++++ Material for this task
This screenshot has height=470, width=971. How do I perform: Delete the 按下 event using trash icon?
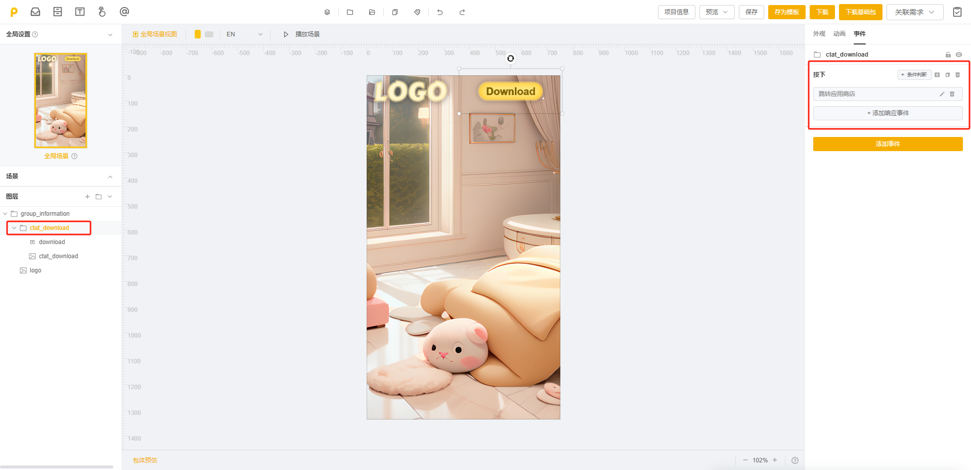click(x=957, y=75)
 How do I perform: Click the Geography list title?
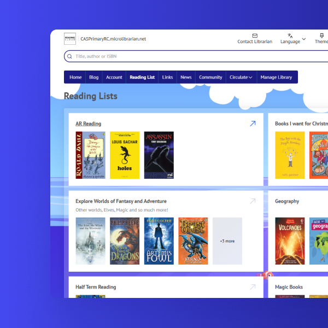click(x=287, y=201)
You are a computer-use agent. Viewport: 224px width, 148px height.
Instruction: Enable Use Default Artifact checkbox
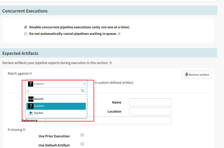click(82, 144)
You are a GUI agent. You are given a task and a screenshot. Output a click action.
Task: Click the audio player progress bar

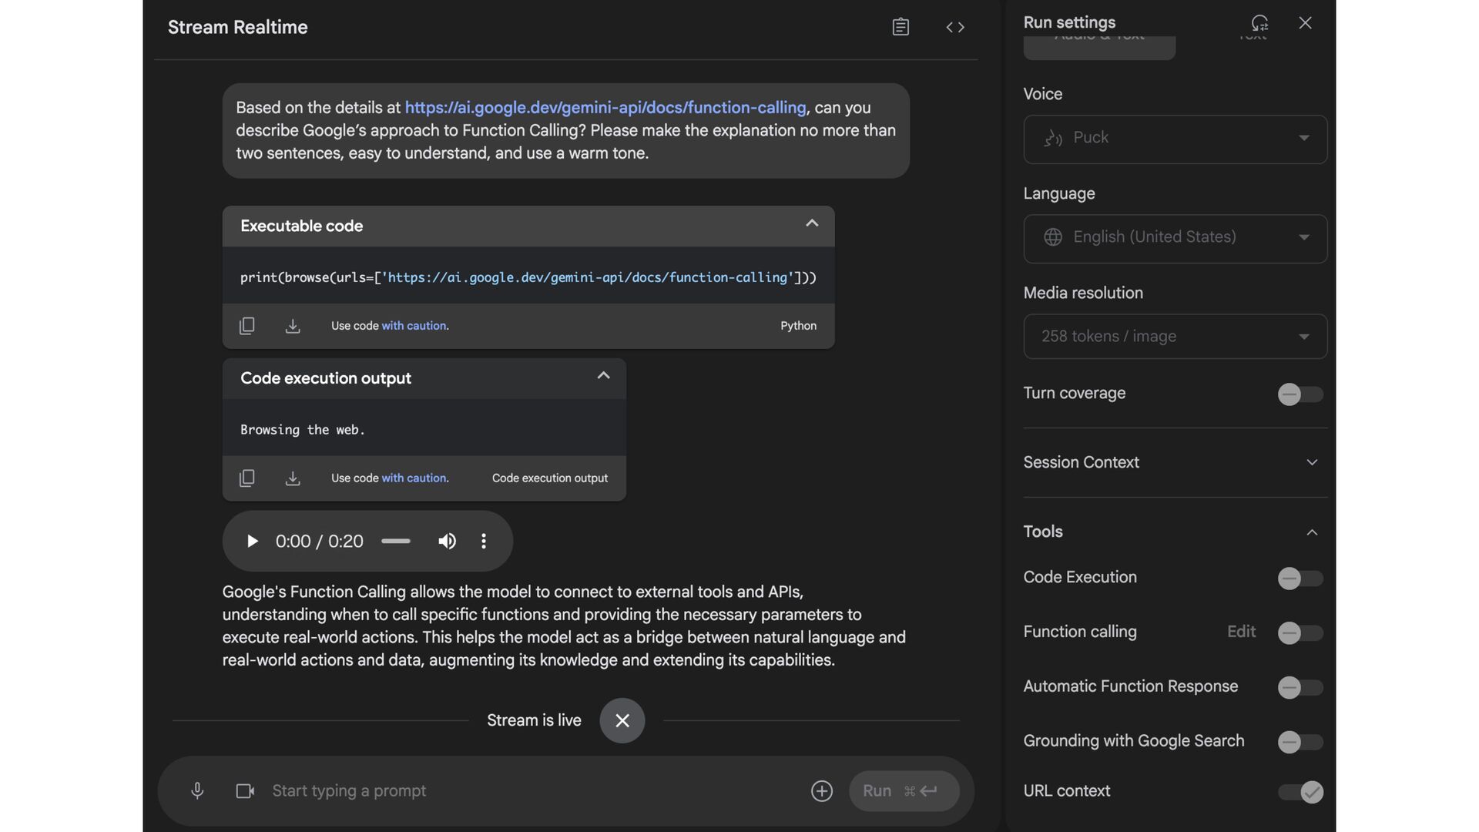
++++++++
Throughout the data above, count the lines in which the word "agent" occurs; supply the number alone.

2